▸ EXERCISE REQUIREMENTS
Write out each record below exactly, but not the pictures.

━━ INPUT ━━

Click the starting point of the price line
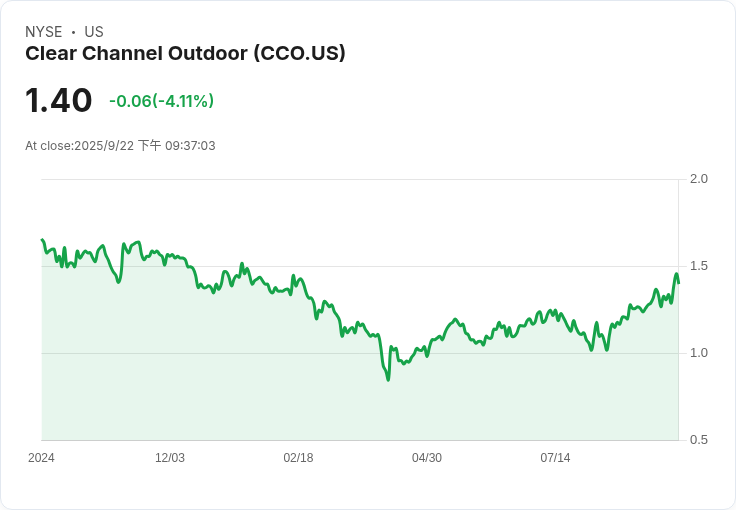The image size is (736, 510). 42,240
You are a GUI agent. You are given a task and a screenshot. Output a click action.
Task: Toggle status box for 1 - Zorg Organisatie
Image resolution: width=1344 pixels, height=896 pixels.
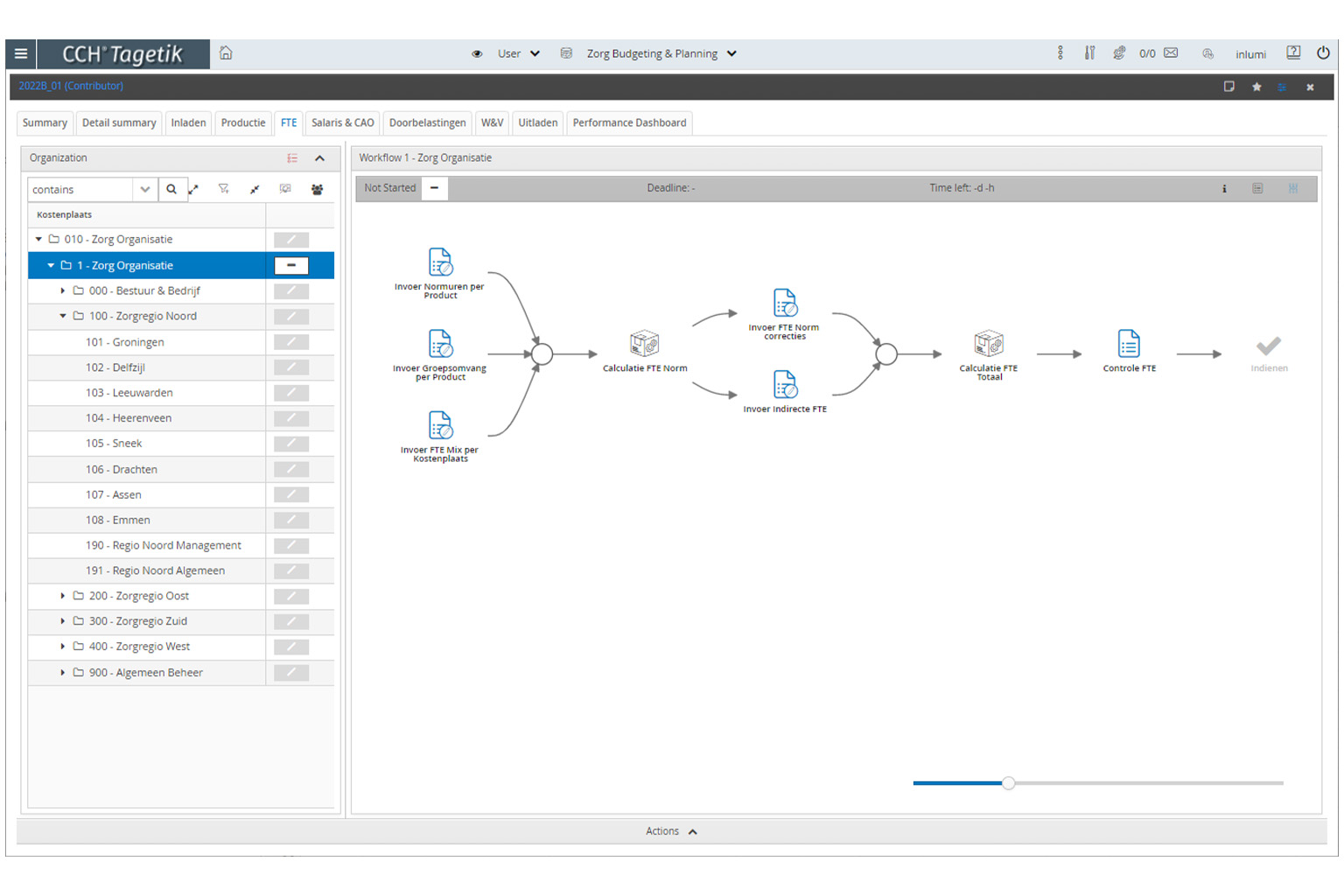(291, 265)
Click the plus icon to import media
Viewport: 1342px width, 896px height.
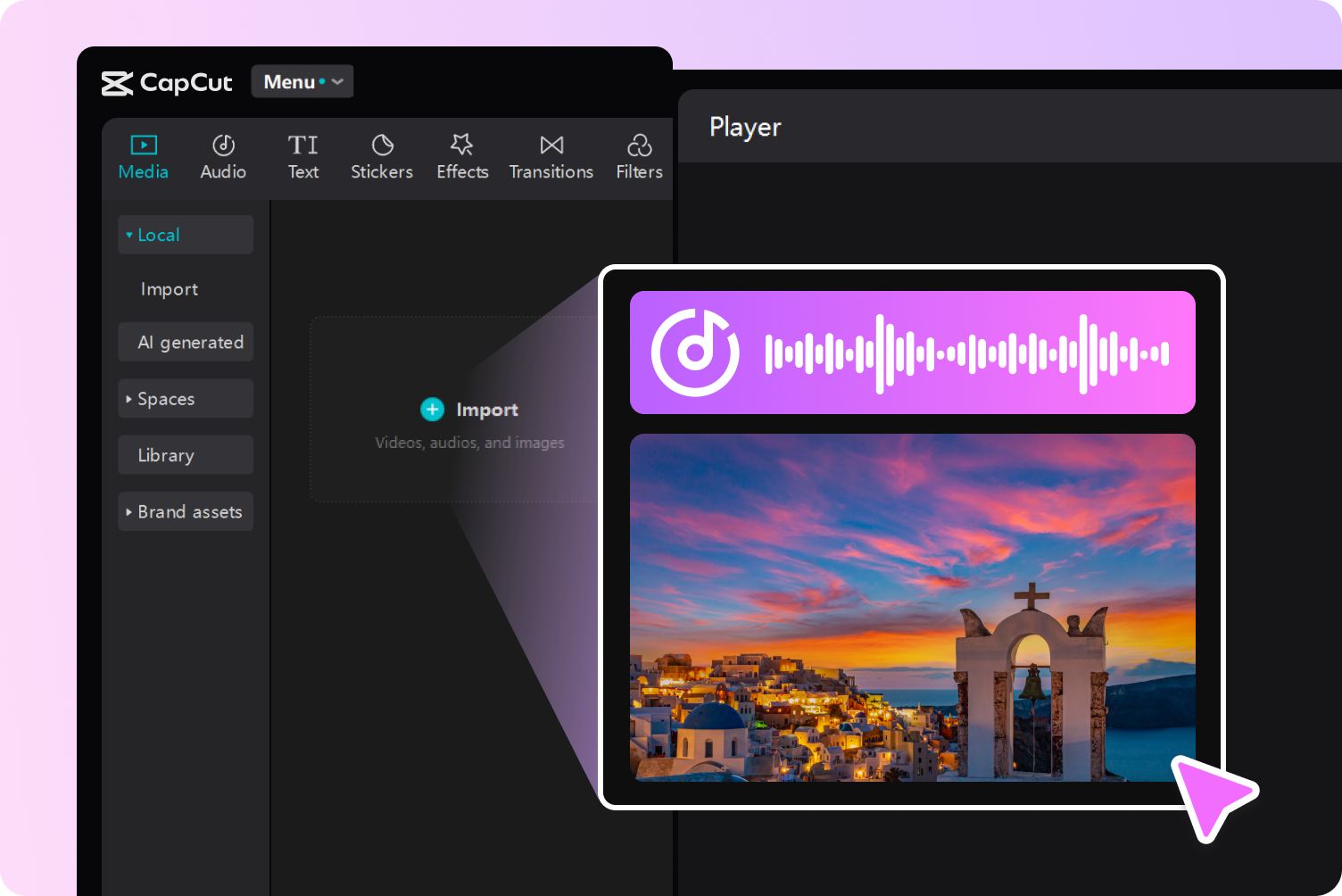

━━━

▸ WRITTEN ANSWER
Click the starting point of the price line
The image size is (736, 510). 42,240
You are a GUI agent. You are given a task and a screenshot. Output a click action.
Task: Toggle status box for 1 - Zorg Organisatie
Image resolution: width=1344 pixels, height=896 pixels.
(291, 265)
Click the plus icon to import media
Viewport: 1342px width, 896px height.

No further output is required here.